= Problem statement =
Starting at the top of the entries below, set down every line exactly, please, until you reach the line with "Given: Tap the last account's avatar in list", which is included too.

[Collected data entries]
====
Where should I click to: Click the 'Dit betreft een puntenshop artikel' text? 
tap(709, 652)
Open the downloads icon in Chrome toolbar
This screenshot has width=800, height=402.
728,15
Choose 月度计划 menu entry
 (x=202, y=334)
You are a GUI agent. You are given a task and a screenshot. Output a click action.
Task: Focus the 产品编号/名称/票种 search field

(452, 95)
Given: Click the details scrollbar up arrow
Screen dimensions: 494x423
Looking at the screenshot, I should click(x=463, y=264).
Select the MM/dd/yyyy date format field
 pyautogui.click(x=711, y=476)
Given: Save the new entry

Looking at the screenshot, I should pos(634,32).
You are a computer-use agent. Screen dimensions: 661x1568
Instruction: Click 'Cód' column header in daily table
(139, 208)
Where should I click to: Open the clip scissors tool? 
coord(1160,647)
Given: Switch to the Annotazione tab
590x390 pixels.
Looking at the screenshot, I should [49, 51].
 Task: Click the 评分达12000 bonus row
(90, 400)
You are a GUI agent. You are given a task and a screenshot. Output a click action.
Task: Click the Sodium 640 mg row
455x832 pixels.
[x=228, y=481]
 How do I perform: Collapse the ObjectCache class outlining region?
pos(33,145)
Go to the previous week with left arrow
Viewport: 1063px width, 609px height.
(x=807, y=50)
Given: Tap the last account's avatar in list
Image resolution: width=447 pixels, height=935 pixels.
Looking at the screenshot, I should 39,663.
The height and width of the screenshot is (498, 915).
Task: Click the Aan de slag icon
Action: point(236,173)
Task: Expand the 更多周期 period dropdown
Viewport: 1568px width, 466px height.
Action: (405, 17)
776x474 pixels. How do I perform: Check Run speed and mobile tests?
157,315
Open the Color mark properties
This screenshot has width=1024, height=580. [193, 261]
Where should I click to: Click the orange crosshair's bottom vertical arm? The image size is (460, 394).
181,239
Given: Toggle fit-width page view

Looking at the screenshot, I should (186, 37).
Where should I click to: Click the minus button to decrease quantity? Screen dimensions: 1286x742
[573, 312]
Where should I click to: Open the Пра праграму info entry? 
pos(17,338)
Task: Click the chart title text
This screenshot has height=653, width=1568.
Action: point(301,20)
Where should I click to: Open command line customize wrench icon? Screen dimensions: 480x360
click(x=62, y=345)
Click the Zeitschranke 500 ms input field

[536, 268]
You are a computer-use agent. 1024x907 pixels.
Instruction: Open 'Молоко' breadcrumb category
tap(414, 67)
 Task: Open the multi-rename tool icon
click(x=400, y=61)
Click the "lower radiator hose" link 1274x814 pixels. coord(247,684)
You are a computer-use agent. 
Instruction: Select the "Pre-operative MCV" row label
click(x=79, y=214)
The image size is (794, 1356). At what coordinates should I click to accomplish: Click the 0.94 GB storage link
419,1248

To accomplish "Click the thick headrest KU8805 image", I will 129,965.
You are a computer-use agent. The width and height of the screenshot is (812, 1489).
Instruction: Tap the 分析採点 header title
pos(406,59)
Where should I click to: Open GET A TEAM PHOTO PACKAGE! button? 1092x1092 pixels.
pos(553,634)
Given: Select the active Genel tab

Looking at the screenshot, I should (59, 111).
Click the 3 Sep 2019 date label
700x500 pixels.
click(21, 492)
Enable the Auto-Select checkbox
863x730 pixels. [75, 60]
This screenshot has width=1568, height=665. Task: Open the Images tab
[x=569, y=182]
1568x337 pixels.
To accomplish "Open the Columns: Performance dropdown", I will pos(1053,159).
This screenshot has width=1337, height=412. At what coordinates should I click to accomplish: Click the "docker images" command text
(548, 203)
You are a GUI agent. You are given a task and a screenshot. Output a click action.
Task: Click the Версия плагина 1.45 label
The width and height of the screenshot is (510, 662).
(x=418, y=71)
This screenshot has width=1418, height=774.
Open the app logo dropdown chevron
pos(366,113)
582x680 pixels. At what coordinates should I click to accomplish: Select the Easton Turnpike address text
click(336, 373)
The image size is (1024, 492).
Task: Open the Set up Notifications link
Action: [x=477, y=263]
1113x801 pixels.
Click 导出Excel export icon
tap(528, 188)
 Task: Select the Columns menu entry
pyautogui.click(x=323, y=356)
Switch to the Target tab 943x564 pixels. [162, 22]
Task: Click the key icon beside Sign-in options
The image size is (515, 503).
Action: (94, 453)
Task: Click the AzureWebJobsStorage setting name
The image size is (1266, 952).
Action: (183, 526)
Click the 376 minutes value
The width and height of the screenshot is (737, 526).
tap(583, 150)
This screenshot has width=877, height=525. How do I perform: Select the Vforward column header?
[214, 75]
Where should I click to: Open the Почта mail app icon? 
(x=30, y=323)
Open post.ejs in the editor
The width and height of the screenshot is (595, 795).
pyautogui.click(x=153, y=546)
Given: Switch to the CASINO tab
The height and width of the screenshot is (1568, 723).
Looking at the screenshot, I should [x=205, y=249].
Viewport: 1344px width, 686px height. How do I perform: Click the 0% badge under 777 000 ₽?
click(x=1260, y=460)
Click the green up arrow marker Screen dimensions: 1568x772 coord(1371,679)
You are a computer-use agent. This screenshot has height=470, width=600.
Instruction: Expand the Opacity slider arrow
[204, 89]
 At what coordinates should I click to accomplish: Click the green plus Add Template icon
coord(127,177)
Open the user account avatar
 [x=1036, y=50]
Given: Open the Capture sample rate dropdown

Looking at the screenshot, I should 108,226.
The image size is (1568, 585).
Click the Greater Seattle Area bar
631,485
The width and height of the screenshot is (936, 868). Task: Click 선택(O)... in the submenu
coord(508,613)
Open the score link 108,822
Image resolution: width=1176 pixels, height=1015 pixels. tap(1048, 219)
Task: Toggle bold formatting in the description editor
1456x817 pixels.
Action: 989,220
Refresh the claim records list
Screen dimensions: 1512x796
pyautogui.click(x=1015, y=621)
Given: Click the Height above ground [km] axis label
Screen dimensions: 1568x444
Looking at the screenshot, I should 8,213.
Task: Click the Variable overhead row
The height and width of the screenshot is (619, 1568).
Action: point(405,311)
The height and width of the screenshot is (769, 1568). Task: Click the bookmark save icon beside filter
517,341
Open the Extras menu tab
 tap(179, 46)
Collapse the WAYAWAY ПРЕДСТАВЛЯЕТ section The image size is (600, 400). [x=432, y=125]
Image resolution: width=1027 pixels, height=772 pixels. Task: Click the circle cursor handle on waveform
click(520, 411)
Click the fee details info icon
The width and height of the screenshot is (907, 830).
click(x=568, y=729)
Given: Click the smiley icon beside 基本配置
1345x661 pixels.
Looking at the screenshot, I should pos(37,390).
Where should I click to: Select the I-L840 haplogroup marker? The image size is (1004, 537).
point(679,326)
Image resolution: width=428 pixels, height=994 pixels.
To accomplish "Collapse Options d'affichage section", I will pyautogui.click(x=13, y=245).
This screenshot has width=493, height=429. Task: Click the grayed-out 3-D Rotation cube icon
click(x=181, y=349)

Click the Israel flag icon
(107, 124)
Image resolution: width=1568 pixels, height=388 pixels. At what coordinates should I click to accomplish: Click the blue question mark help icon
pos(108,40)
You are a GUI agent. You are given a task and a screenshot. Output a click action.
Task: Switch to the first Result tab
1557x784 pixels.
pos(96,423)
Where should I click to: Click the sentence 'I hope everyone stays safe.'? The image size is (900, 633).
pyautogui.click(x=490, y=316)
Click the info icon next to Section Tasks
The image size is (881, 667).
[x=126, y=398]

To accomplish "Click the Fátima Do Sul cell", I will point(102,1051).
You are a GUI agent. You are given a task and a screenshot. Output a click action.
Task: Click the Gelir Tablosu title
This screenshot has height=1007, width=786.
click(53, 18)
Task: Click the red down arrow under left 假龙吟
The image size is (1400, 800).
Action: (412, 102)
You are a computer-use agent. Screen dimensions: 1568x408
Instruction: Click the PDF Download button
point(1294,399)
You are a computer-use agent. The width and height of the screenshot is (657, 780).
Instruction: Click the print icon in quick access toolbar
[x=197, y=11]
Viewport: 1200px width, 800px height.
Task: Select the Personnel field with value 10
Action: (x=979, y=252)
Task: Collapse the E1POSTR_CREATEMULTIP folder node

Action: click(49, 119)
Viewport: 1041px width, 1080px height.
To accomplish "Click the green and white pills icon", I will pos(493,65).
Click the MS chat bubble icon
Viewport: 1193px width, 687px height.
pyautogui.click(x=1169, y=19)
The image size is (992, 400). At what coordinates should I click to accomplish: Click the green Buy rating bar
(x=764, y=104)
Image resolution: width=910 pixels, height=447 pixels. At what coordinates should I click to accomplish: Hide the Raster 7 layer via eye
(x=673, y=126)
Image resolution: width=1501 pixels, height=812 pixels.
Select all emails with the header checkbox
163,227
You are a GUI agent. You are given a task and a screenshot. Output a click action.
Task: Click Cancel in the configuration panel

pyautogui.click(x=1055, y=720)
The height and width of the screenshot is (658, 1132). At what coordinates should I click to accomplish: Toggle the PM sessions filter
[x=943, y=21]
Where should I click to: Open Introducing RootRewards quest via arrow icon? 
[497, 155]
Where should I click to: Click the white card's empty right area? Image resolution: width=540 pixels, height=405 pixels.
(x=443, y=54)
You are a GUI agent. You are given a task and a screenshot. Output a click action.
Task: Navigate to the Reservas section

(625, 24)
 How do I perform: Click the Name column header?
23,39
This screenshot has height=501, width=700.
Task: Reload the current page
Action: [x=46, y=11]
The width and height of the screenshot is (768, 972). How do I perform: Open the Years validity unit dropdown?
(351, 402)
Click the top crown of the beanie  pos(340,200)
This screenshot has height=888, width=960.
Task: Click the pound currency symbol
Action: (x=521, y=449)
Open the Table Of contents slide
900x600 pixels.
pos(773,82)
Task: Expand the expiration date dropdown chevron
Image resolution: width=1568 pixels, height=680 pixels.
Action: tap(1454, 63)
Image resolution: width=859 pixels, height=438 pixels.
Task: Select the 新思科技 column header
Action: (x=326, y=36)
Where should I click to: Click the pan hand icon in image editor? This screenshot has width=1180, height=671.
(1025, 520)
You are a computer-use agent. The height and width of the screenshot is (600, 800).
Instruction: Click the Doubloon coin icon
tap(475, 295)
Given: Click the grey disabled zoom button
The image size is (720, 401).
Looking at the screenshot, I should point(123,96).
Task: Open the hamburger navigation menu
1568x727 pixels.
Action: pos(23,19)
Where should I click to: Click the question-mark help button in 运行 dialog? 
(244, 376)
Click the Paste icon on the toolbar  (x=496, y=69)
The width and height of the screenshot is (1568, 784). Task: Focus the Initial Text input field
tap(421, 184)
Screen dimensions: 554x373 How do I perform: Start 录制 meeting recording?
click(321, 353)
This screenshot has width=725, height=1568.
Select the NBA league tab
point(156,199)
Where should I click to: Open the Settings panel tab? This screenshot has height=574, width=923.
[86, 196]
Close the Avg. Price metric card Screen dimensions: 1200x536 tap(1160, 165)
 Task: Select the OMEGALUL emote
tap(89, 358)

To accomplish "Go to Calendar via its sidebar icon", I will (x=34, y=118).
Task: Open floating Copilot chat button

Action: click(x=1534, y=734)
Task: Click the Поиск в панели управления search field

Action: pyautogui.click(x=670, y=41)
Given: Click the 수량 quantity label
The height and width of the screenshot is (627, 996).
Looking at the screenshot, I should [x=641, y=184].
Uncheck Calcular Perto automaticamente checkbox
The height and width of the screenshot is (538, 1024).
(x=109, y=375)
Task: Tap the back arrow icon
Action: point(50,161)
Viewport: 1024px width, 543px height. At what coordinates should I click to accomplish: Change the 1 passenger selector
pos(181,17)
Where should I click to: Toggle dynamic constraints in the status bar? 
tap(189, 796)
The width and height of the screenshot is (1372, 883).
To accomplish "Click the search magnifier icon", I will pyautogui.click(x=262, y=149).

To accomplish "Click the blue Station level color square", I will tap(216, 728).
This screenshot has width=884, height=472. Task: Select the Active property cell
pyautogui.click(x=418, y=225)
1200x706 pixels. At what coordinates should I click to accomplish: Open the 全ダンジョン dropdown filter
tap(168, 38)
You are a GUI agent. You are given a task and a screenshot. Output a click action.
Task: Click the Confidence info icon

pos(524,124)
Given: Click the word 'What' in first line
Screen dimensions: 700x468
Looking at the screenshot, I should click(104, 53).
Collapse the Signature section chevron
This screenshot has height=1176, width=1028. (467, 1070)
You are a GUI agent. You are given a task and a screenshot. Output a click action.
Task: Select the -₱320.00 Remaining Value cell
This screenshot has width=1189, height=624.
====
= Output of the task =
Where should I click to: Click the 'Dit betreft een puntenshop artikel' text? 
tap(709, 652)
Open the downloads icon in Chrome toolbar
This screenshot has width=800, height=402.
728,15
Choose 月度计划 menu entry
 (x=202, y=334)
You are a GUI agent. You are given a task and a screenshot. Output a click action.
Task: Focus the 产品编号/名称/票种 search field

(452, 95)
Given: Click the details scrollbar up arrow
Screen dimensions: 494x423
Looking at the screenshot, I should click(x=463, y=264).
Select the MM/dd/yyyy date format field
 pyautogui.click(x=711, y=476)
Given: Save the new entry

Looking at the screenshot, I should pos(634,32).
You are a computer-use agent. Screen dimensions: 661x1568
Instruction: Click 'Cód' column header in daily table
(139, 208)
Where should I click to: Open the clip scissors tool? 
coord(1160,647)
Given: Switch to the Annotazione tab
590x390 pixels.
Looking at the screenshot, I should [49, 51].
 Task: Click the 评分达12000 bonus row
(90, 400)
You are a GUI agent. You are given a task and a screenshot. Output a click action.
Task: Click the Sodium 640 mg row
455x832 pixels.
[x=228, y=481]
 How do I perform: Collapse the ObjectCache class outlining region?
pos(33,145)
Go to the previous week with left arrow
Viewport: 1063px width, 609px height.
(x=807, y=50)
Given: Tap the last account's avatar in list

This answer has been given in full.